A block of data
■ ■ ■ ■ ■ ■ ■

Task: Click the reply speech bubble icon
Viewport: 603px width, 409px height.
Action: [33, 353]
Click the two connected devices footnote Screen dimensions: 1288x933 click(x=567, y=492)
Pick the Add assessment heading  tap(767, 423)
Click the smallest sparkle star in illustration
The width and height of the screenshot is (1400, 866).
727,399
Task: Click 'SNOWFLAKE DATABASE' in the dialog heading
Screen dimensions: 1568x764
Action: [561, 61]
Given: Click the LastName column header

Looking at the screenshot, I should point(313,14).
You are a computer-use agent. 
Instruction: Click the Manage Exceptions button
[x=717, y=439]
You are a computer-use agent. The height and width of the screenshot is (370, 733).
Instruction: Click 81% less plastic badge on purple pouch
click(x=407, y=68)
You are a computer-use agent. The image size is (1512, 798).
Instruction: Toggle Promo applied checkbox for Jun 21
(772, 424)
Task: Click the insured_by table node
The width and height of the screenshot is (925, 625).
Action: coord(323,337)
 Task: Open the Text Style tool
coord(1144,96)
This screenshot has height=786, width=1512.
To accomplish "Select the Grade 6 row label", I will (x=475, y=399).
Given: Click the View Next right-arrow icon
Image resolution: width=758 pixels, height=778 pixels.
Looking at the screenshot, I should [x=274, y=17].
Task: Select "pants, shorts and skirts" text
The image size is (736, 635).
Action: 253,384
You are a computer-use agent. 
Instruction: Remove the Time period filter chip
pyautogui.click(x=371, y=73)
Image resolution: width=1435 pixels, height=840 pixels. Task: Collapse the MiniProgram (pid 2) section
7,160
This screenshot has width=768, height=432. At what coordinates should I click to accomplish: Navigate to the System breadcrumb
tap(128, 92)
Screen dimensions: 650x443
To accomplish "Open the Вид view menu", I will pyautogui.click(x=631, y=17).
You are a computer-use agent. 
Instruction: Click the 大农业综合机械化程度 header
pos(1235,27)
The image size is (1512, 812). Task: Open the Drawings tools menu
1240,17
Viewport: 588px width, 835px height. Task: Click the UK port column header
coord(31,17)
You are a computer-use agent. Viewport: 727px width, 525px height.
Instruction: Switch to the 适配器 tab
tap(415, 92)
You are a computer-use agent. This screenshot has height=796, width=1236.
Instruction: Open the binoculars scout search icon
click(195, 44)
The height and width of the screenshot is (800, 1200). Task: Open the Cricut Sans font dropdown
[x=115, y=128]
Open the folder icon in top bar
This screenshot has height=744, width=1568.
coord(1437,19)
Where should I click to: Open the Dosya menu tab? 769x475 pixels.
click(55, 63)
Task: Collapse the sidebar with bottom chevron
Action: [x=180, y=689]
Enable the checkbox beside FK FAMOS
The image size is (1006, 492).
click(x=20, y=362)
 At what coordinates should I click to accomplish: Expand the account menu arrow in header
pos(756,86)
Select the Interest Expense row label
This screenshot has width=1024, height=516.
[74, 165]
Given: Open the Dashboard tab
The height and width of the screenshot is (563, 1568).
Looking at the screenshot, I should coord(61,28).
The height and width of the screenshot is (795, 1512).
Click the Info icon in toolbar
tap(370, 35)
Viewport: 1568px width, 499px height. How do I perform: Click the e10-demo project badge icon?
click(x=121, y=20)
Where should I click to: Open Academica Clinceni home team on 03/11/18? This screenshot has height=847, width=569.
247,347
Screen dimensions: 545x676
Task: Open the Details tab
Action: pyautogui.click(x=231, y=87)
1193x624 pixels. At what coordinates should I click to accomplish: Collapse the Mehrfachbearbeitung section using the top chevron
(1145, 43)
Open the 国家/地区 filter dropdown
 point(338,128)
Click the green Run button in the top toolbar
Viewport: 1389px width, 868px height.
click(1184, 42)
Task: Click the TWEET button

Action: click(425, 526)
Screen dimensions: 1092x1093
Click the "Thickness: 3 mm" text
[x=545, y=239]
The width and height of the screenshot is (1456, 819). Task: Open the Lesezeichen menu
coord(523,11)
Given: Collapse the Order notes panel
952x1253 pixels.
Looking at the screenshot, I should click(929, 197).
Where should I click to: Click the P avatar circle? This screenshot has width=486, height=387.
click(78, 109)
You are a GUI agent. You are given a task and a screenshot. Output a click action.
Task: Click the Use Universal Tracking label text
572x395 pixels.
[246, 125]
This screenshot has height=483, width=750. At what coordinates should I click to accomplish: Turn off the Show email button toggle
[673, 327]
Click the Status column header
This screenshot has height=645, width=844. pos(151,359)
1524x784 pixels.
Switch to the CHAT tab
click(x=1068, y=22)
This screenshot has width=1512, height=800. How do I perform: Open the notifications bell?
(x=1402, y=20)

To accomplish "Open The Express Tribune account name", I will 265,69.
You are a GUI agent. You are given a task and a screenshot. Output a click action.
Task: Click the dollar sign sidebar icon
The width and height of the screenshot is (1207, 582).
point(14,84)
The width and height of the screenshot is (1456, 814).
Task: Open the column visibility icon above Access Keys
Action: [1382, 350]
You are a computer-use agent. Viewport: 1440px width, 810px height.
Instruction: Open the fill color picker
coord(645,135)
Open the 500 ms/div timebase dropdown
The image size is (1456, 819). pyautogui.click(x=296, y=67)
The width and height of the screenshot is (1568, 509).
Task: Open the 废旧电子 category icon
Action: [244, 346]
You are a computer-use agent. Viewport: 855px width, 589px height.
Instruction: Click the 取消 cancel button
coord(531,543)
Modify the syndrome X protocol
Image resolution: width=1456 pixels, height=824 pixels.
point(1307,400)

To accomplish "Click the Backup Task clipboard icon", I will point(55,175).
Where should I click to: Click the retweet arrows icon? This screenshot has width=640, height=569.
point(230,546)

■ ■ ■ ■ ■ ■ ■

■ STATED EXERCISE ■
Could you duplicate all of the material above, keeping every line unchanged?

■ OUTPUT OF THE EXERCISE ■
Task: Click the reply speech bubble icon
Viewport: 603px width, 409px height.
Action: [33, 353]
Click the two connected devices footnote Screen dimensions: 1288x933 click(x=567, y=492)
Pick the Add assessment heading  tap(767, 423)
Click the smallest sparkle star in illustration
The width and height of the screenshot is (1400, 866).
727,399
Task: Click 'SNOWFLAKE DATABASE' in the dialog heading
Screen dimensions: 1568x764
Action: [561, 61]
Given: Click the LastName column header

Looking at the screenshot, I should point(313,14).
You are a computer-use agent. 
Instruction: Click the Manage Exceptions button
[x=717, y=439]
You are a computer-use agent. The height and width of the screenshot is (370, 733).
Instruction: Click 81% less plastic badge on purple pouch
click(x=407, y=68)
You are a computer-use agent. The image size is (1512, 798).
Instruction: Toggle Promo applied checkbox for Jun 21
(772, 424)
Task: Click the insured_by table node
The width and height of the screenshot is (925, 625).
Action: coord(323,337)
 Task: Open the Text Style tool
coord(1144,96)
This screenshot has height=786, width=1512.
To accomplish "Select the Grade 6 row label", I will (x=475, y=399).
Given: Click the View Next right-arrow icon
Image resolution: width=758 pixels, height=778 pixels.
Looking at the screenshot, I should [x=274, y=17].
Task: Select "pants, shorts and skirts" text
The image size is (736, 635).
Action: 253,384
You are a computer-use agent. 
Instruction: Remove the Time period filter chip
pyautogui.click(x=371, y=73)
Image resolution: width=1435 pixels, height=840 pixels. Task: Collapse the MiniProgram (pid 2) section
7,160
This screenshot has width=768, height=432. At what coordinates should I click to accomplish: Navigate to the System breadcrumb
tap(128, 92)
Screen dimensions: 650x443
To accomplish "Open the Вид view menu", I will pyautogui.click(x=631, y=17).
You are a computer-use agent. 
Instruction: Click the 大农业综合机械化程度 header
pos(1235,27)
The image size is (1512, 812). Task: Open the Drawings tools menu
1240,17
Viewport: 588px width, 835px height. Task: Click the UK port column header
coord(31,17)
You are a computer-use agent. Viewport: 727px width, 525px height.
Instruction: Switch to the 适配器 tab
tap(415, 92)
You are a computer-use agent. This screenshot has height=796, width=1236.
Instruction: Open the binoculars scout search icon
click(195, 44)
The height and width of the screenshot is (800, 1200). Task: Open the Cricut Sans font dropdown
[x=115, y=128]
Open the folder icon in top bar
This screenshot has height=744, width=1568.
coord(1437,19)
Where should I click to: Open the Dosya menu tab? 769x475 pixels.
click(55, 63)
Task: Collapse the sidebar with bottom chevron
Action: [x=180, y=689]
Enable the checkbox beside FK FAMOS
The image size is (1006, 492).
click(x=20, y=362)
 At what coordinates should I click to accomplish: Expand the account menu arrow in header
pos(756,86)
Select the Interest Expense row label
This screenshot has width=1024, height=516.
[74, 165]
Given: Open the Dashboard tab
The height and width of the screenshot is (563, 1568).
Looking at the screenshot, I should coord(61,28).
The height and width of the screenshot is (795, 1512).
Click the Info icon in toolbar
tap(370, 35)
Viewport: 1568px width, 499px height. How do I perform: Click the e10-demo project badge icon?
click(x=121, y=20)
Where should I click to: Open Academica Clinceni home team on 03/11/18? This screenshot has height=847, width=569.
247,347
Screen dimensions: 545x676
Task: Open the Details tab
Action: pyautogui.click(x=231, y=87)
1193x624 pixels. At what coordinates should I click to accomplish: Collapse the Mehrfachbearbeitung section using the top chevron
(1145, 43)
Open the 国家/地区 filter dropdown
 point(338,128)
Click the green Run button in the top toolbar
Viewport: 1389px width, 868px height.
click(1184, 42)
Task: Click the TWEET button

Action: click(425, 526)
Screen dimensions: 1092x1093
Click the "Thickness: 3 mm" text
[x=545, y=239]
The width and height of the screenshot is (1456, 819). Task: Open the Lesezeichen menu
coord(523,11)
Given: Collapse the Order notes panel
952x1253 pixels.
Looking at the screenshot, I should click(929, 197).
Where should I click to: Click the P avatar circle? This screenshot has width=486, height=387.
click(78, 109)
You are a GUI agent. You are given a task and a screenshot. Output a click action.
Task: Click the Use Universal Tracking label text
572x395 pixels.
[246, 125]
This screenshot has height=483, width=750. At what coordinates should I click to accomplish: Turn off the Show email button toggle
[673, 327]
Click the Status column header
This screenshot has height=645, width=844. pos(151,359)
1524x784 pixels.
Switch to the CHAT tab
click(x=1068, y=22)
This screenshot has width=1512, height=800. How do I perform: Open the notifications bell?
(x=1402, y=20)

To accomplish "Open The Express Tribune account name", I will 265,69.
You are a GUI agent. You are given a task and a screenshot. Output a click action.
Task: Click the dollar sign sidebar icon
The width and height of the screenshot is (1207, 582).
point(14,84)
The width and height of the screenshot is (1456, 814).
Task: Open the column visibility icon above Access Keys
Action: [1382, 350]
You are a computer-use agent. Viewport: 1440px width, 810px height.
Instruction: Open the fill color picker
coord(645,135)
Open the 500 ms/div timebase dropdown
The image size is (1456, 819). pyautogui.click(x=296, y=67)
The width and height of the screenshot is (1568, 509).
Task: Open the 废旧电子 category icon
Action: [244, 346]
You are a computer-use agent. Viewport: 855px width, 589px height.
Instruction: Click the 取消 cancel button
coord(531,543)
Modify the syndrome X protocol
Image resolution: width=1456 pixels, height=824 pixels.
point(1307,400)

To accomplish "Click the Backup Task clipboard icon", I will point(55,175).
Where should I click to: Click the retweet arrows icon? This screenshot has width=640, height=569.
point(230,546)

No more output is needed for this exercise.